The study considers the risks at outpatient centers, as compared to hospitals. About 1.7 million infections occur annually at hospitals, leading to about 100,000 deaths for in-patients, according to an April report by the Agency for Healthcare Research and Quality. The most-common infections at hospitals are of the urinary tract, surgical sites or the bloodstream, the earlier research found.
But more than six million procedures are performed each year at ambulatory surgical centers, whose numbers have soared in the past decade, the researchers said. The number of outpatient-surgery facilities certified by Medicare, the federal health program for the elderly and disabled, jumped 50 percent from 2001 and to 2008, reaching more than 5,000.
The sites studied were chosen at random and the states volunteered to be part of the research. Representatives from the Centers for Medicare and Medicaid Services trained state inspectors on how to assess compliance in five areas: hand hygiene, injection safety and medication handling, equipment reprocessing, environmental cleaning, and handling of blood- glucose-monitoring equipment.
The inspections occurred in 2008. The researchers found that 46, or 68 percent, of the centers had at least one lapse in infection control, and 18 percent had deficiencies in three or more of the five infection-control categories.
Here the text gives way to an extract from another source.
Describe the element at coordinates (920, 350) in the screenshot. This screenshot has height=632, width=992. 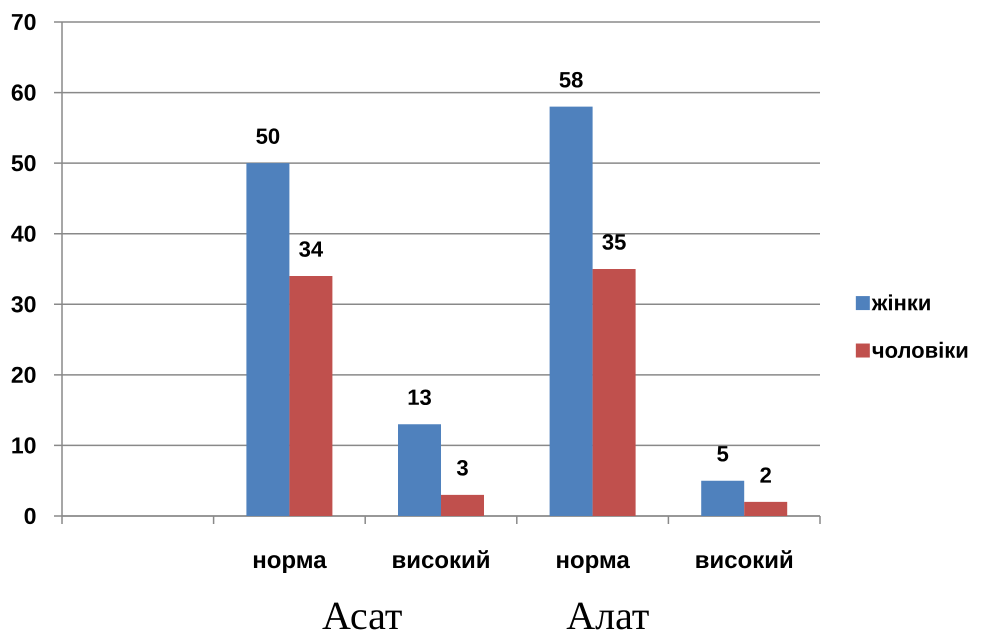
I see `legend-label: чоловіки` at that location.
Twelve centers had errors in hand hygiene, 18 had problems related to using single-dose medicines for more than one person, and 19 didn't follow recommendations regarding the cleaning, disinfection or repair of surgical equipment.
The percentage of inspections with problems related to infection control was more than six-fold higher than the number reported to Medicare nationally from October 2006 through September 2007, the researchers said. As of May, 2009, Medicare updated health and safety standards for the centers, requiring them to maintain infection- control programs based on national guidelines. Medicare is currently in the process of inspecting one-third of the centers.